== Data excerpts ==
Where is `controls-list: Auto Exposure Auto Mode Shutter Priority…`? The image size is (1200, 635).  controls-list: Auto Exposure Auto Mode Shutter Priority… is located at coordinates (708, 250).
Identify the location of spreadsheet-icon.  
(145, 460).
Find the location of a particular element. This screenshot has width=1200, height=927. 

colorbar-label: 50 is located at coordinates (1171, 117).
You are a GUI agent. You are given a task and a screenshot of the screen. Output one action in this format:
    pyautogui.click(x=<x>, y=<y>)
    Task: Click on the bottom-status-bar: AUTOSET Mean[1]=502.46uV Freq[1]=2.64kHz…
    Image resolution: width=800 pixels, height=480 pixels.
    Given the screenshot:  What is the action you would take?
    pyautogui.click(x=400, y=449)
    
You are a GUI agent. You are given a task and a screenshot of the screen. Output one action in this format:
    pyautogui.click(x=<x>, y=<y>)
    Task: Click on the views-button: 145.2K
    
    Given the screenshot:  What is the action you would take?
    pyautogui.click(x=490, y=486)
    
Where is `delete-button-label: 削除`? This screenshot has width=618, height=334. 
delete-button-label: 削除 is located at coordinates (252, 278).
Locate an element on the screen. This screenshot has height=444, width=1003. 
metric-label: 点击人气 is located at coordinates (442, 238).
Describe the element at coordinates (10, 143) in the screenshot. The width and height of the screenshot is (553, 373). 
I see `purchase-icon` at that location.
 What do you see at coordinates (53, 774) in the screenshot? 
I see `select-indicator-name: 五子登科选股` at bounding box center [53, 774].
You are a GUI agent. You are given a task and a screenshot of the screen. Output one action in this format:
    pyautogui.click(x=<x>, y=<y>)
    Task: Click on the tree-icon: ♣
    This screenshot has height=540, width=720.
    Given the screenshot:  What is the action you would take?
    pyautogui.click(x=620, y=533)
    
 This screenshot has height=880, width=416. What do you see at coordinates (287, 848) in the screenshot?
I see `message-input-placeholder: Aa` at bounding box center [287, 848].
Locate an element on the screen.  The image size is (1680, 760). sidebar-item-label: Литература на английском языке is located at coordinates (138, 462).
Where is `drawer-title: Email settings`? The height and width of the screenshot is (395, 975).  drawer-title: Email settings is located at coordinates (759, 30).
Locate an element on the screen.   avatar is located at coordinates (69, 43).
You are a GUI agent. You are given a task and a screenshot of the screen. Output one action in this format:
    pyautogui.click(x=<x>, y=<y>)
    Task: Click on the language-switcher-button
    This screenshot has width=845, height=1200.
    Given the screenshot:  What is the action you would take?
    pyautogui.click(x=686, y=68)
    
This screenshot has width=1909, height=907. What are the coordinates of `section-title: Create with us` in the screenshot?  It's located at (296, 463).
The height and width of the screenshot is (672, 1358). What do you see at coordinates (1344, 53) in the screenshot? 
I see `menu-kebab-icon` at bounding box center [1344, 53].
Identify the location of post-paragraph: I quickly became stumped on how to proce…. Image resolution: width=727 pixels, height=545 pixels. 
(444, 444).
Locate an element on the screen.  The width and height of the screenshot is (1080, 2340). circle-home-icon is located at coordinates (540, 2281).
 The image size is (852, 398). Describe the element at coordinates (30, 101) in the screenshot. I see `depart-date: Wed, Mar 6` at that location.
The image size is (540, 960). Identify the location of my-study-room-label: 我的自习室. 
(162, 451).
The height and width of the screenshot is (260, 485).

== PROBLEM REQUIREMENTS ==
Arrange the records as a JSON list of strings, one string per line. Begin at the first line of the records, stop after the line that contains "delete-button-label: 削除 is", and leave out blank lines.

== ANSWER TO THIS TASK ==
[
  "Where is `controls-list: Auto Exposure Auto Mode Shutter Priority…`? The image size is (1200, 635).  controls-list: Auto Exposure Auto Mode Shutter Priority… is located at coordinates (708, 250).",
  "Identify the location of spreadsheet-icon.  ",
  "(145, 460).",
  "Find the location of a particular element. This screenshot has width=1200, height=927. ",
  "colorbar-label: 50 is located at coordinates (1171, 117).",
  "You are a GUI agent. You are given a task and a screenshot of the screen. Output one action in this format:",
  "    pyautogui.click(x=<x>, y=<y>)",
  "    Task: Click on the bottom-status-bar: AUTOSET Mean[1]=502.46uV Freq[1]=2.64kHz…",
  "    Image resolution: width=800 pixels, height=480 pixels.",
  "    Given the screenshot:  What is the action you would take?",
  "    pyautogui.click(x=400, y=449)",
  "You are a GUI agent. You are given a task and a screenshot of the screen. Output one action in this format:",
  "    pyautogui.click(x=<x>, y=<y>)",
  "    Task: Click on the views-button: 145.2K",
  "    Given the screenshot:  What is the action you would take?",
  "    pyautogui.click(x=490, y=486)",
  "Where is `delete-button-label: 削除`? This screenshot has width=618, height=334. ",
  "delete-button-label: 削除 is located at coordinates (252, 278)."
]